[Opening Listed entries section]

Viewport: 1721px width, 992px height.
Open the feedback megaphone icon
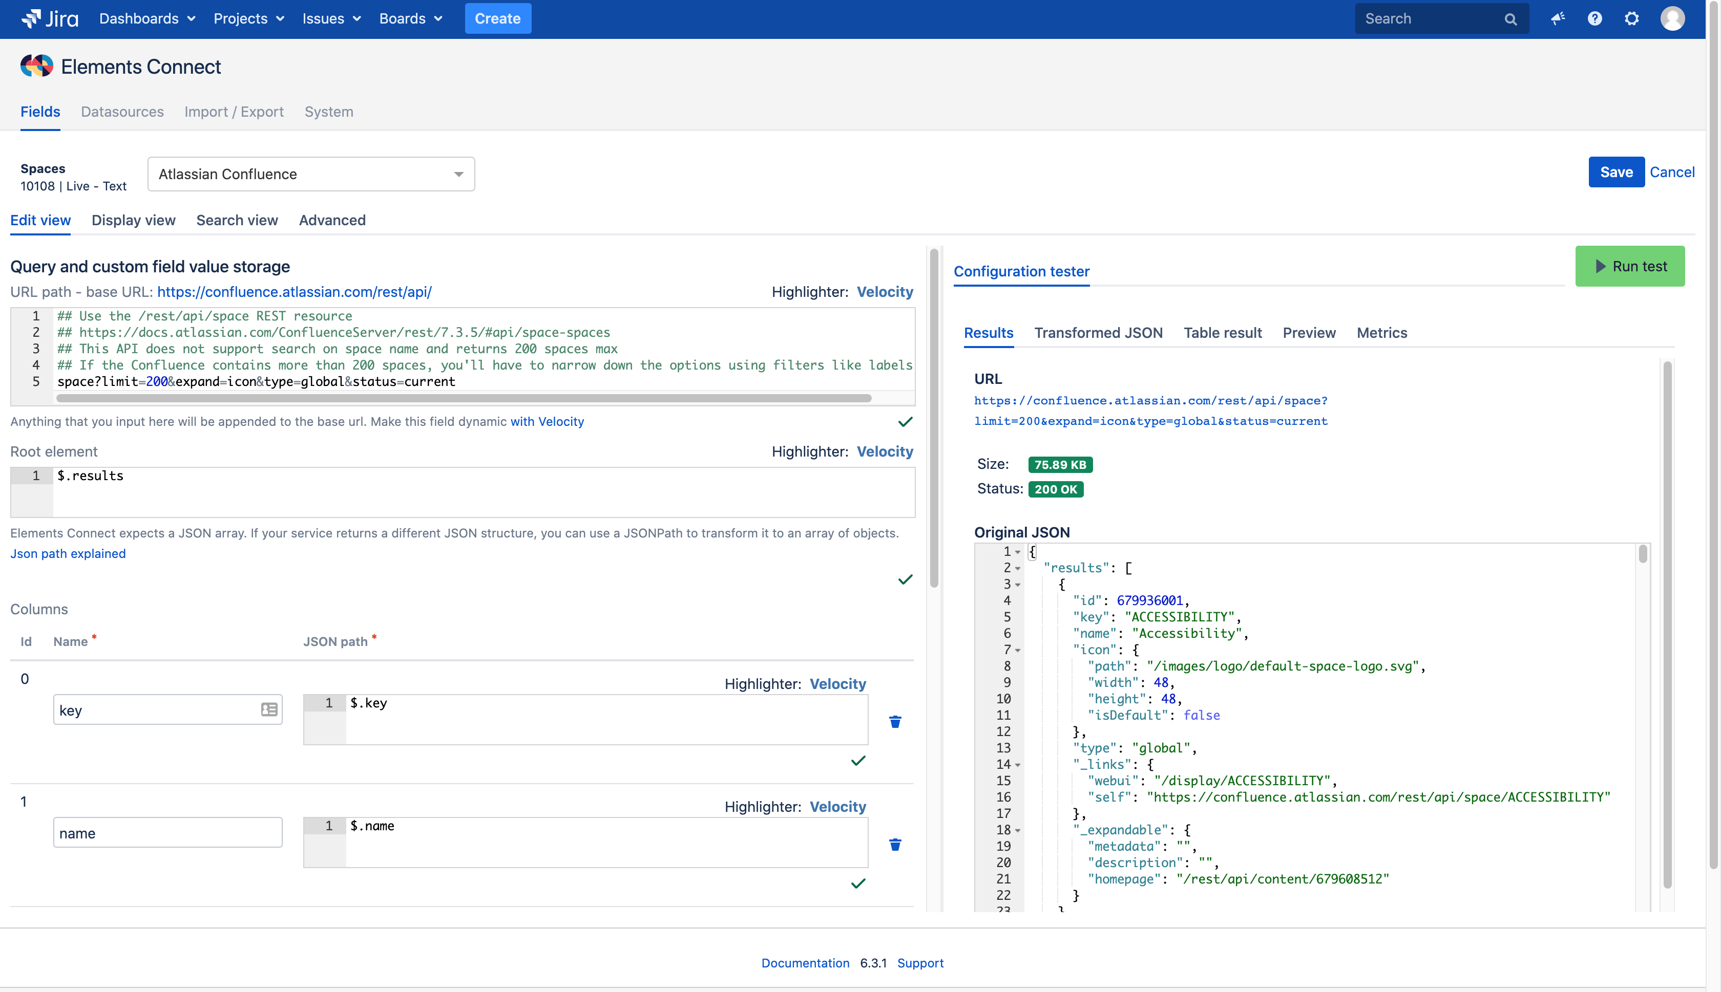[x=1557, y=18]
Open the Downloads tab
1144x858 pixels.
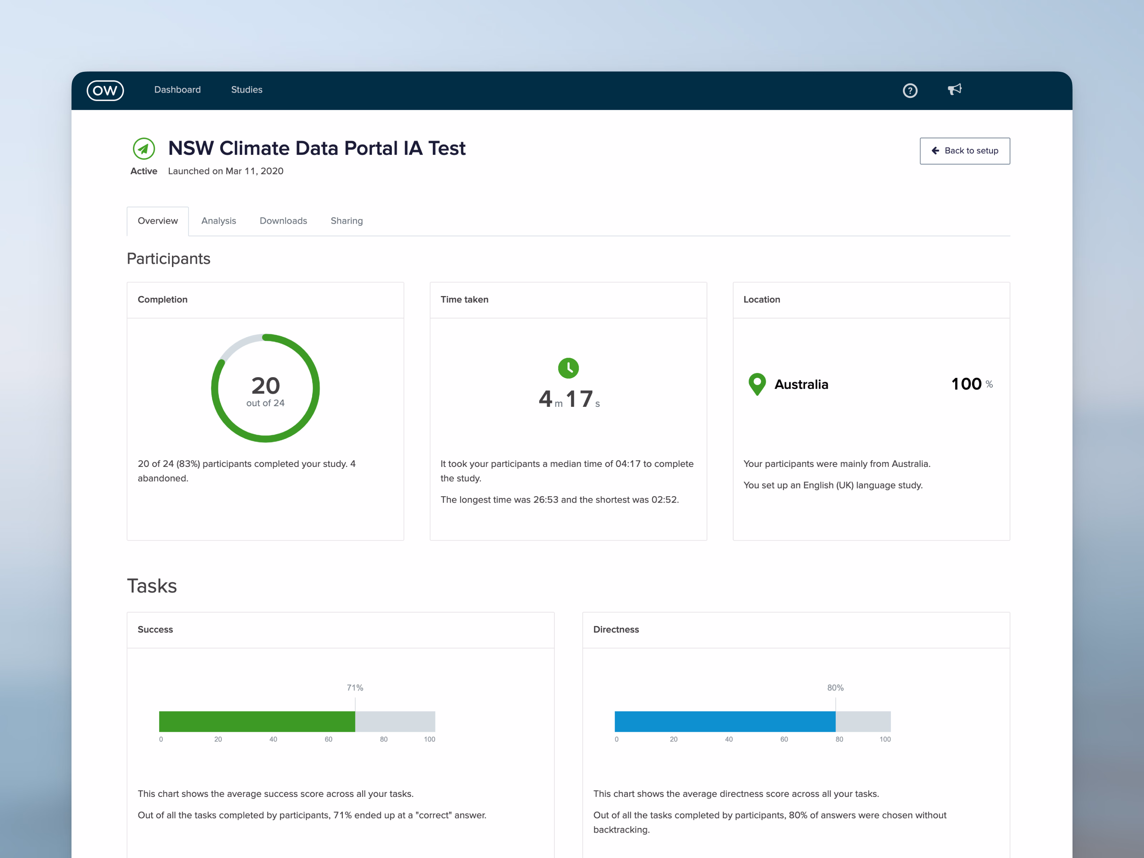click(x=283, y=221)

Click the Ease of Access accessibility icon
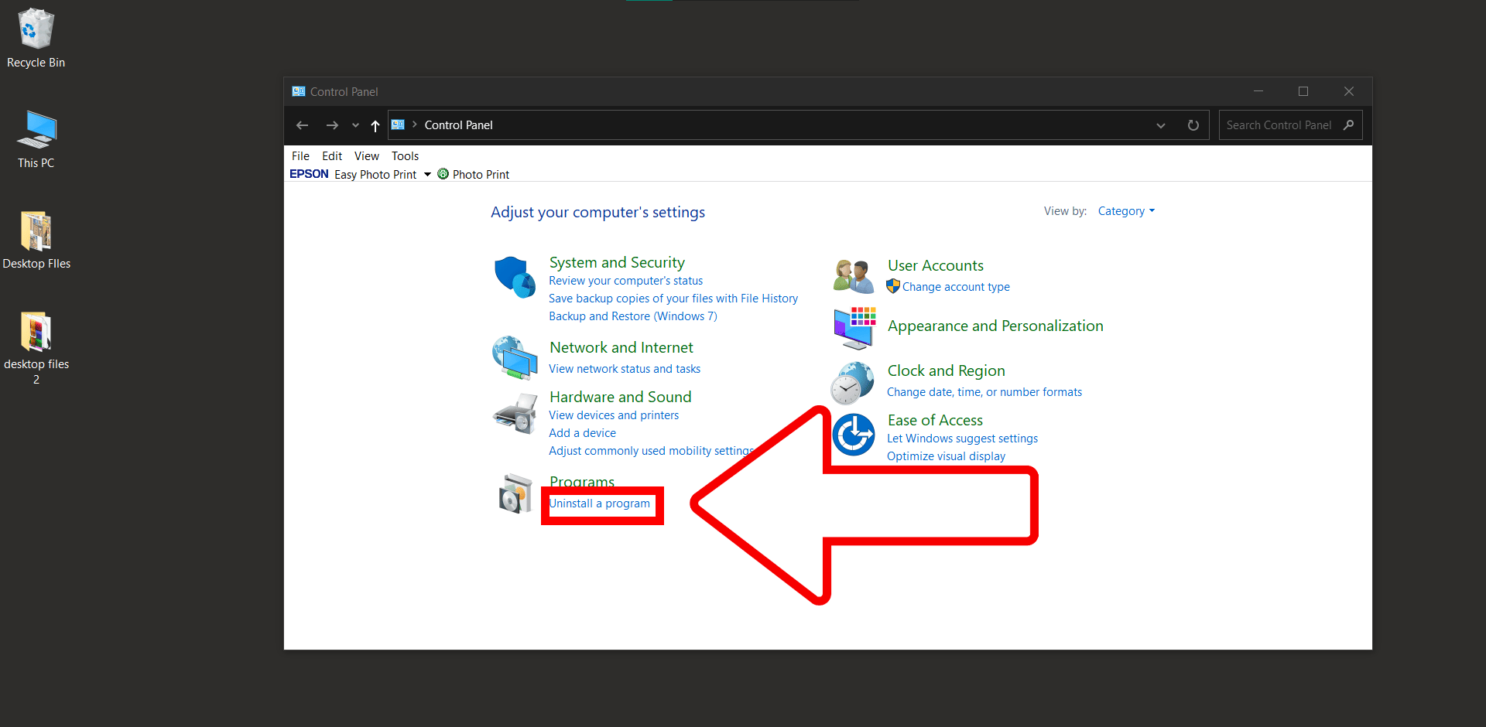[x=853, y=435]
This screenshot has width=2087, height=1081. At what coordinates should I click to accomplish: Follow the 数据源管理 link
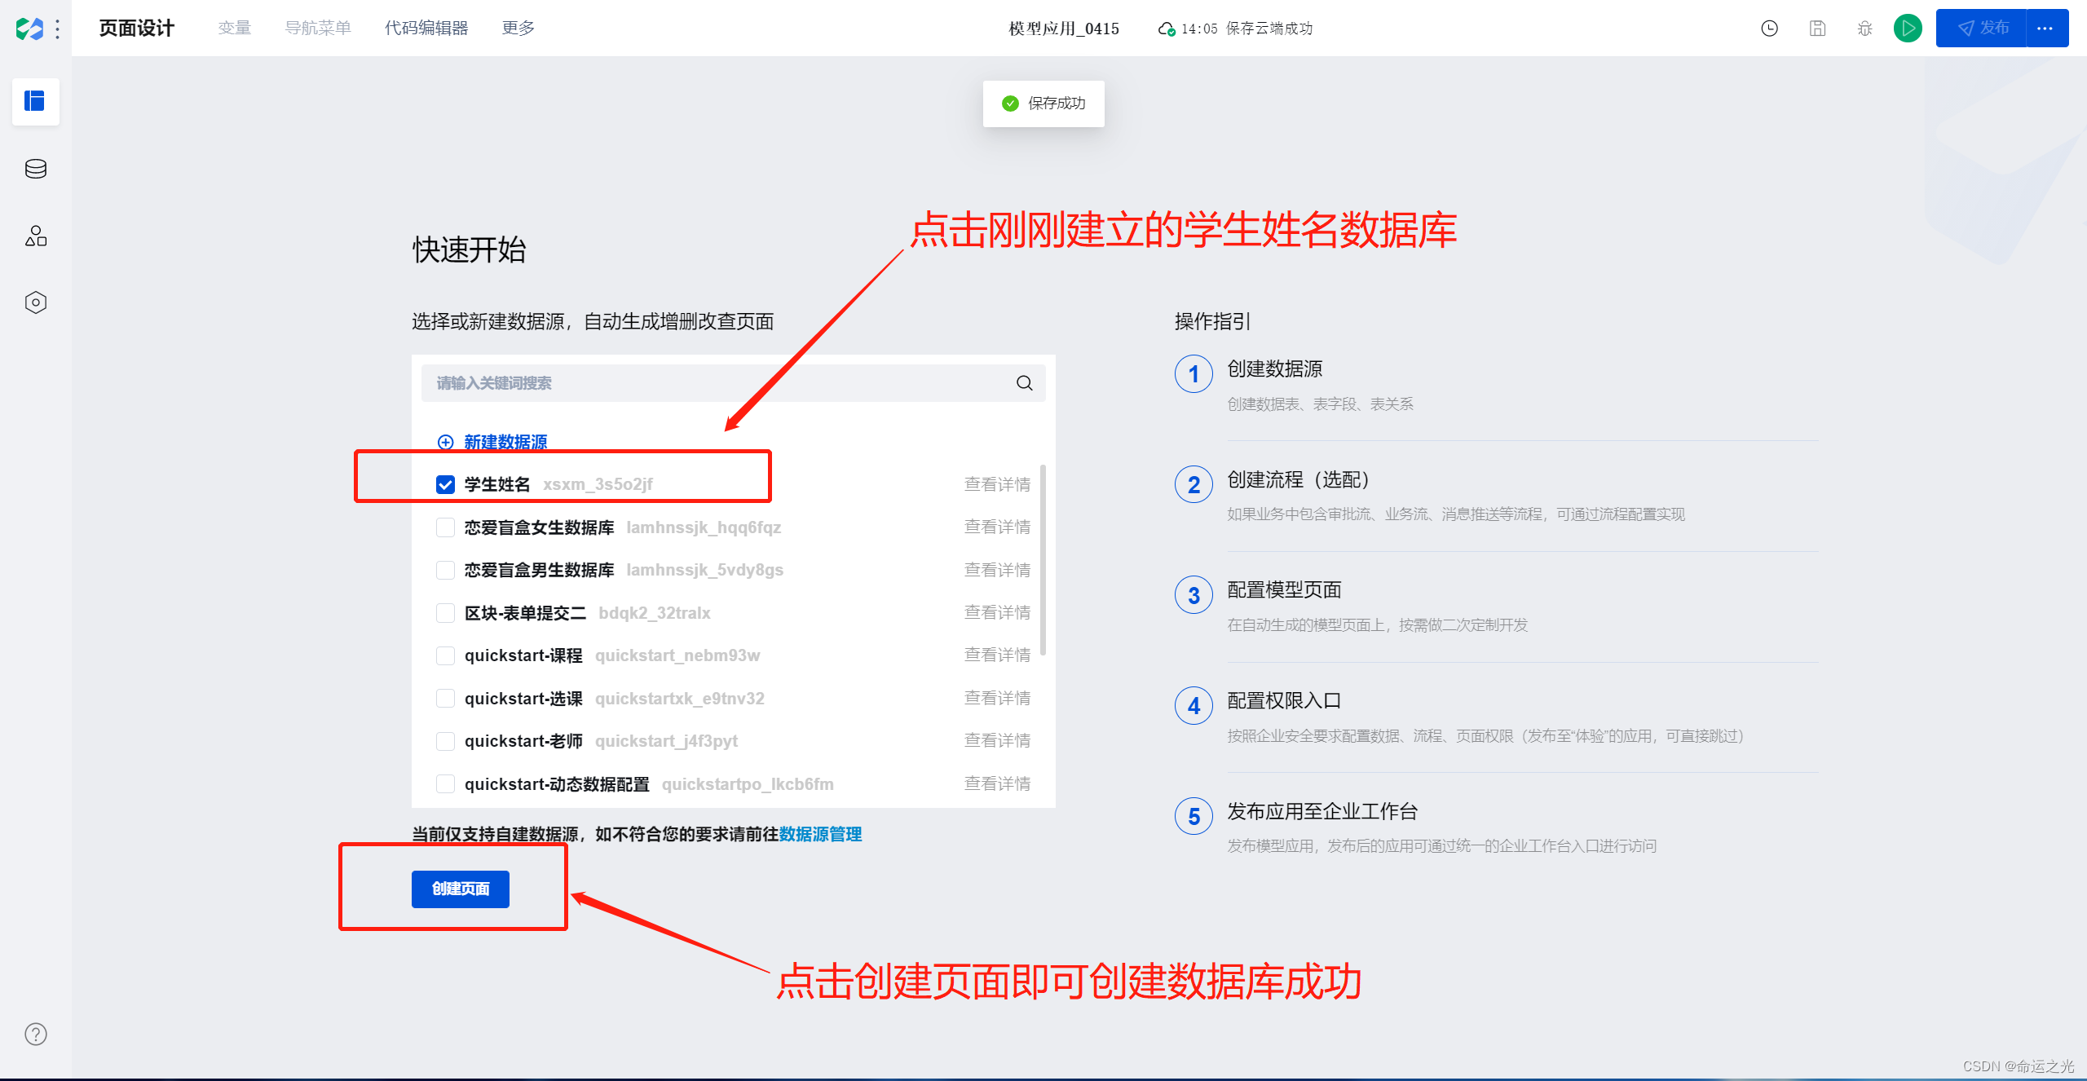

[Closing Listed entries section]

From the line containing "Click the Ease of Access accessibility icon" through the last line of the material above, write out each line exactly, leaving aside all pictures.

- _Solved problem_:
Click the Ease of Access accessibility icon
[x=853, y=435]
This screenshot has width=2087, height=1081. At what coordinates should I click to accomplish: Follow the 数据源管理 link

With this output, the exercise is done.